===== Supplied text =====

Published on: 12 March 2021

A Critical Care nurse working at East Lancashire Hospitals NHS Trust will be working with her daughter this Mother’s Day, after inspiring her to join the NHS when the Covid-19 pandemic hit last year.

Jacqui Jocelyn, who has been working as a Critical Care Nurse at ELHT for 30 years, was amazed when her daughter, Ruby, decided she wanted to switch from starting her Business and Economics degree at the University of Liverpool, to study nursing and follow in her footsteps. Ruby, who is 19, made the decision to change her degree last summer, and has now been studying her nursing degree since September last year, alongside working bank shifts as a Healthcare Assistant on the Critical Care ward at ELHT.

Jacqui said:

“Ruby would see me coming home from work last year and I would tell her tales of what was happening on the unit and in the hospital and I think she was inspired by this. I was shocked when Ruby told me she wanted to be a nurse. It’s not an easy career, especially at the moment, but I hope she continues to enjoy what she does in the future. If she is going to follow in my footsteps she needs to work hard and maintain high standards, but most of all appreciate her colleagues!”

Since working with her mum, Ruby says her eyes have been opened to the hard-work and dedication it takes to be a nurse.

She said:

“I have seen my mum from a different perspective since I have worked on Critical Care as a Healthcare Assistant, I never really appreciated what she did until I saw it first-hand. It’s been nice to have my mum there to explain things and relate to when we’ve both had a tough day. Having her there to answer my never ending questions has been such a blessing. It has helped me cope with being in an unfamiliar environment where things happen on a day to day basis which other people may never see in their life.”

In December last year, Jacqui’s father was admitted to the unit with Covid-19, but sadly passed away three weeks later. Both Jacqui and Ruby were able to see first-hand the care that their colleagues provided for him, and were able to comfort each other when working on the same shift.

Ruby said:

“When my grandad was taken ill, I saw how well he was looked after and all the extra mile my mum’s colleagues were doing to help him. That made me realise that I was in the right profession and it made me want to help the other families that couldn’t see their family members.”

Both Jacqui and Ruby will be working a long shift together on the unit this Mother’s Day. When asked how she’ll celebrate the day with her mum, Ruby said:

“I might treat her by driving us to work or making her a brew and some toast on our break!”

=====

**The task:** Quote the passage of the article about the Critical Care nurse and her daughter that begins with the words "In December last" and ends with "the same shift.".

===== Data provided =====

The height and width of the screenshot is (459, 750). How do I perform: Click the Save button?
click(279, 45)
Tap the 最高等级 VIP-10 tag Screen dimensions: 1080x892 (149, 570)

=====

**Solution for this task:**
In December last year, Jacqui’s father was admitted to the unit with Covid-19, but sadly passed away three weeks later. Both Jacqui and Ruby were able to see first-hand the care that their colleagues provided for him, and were able to comfort each other when working on the same shift.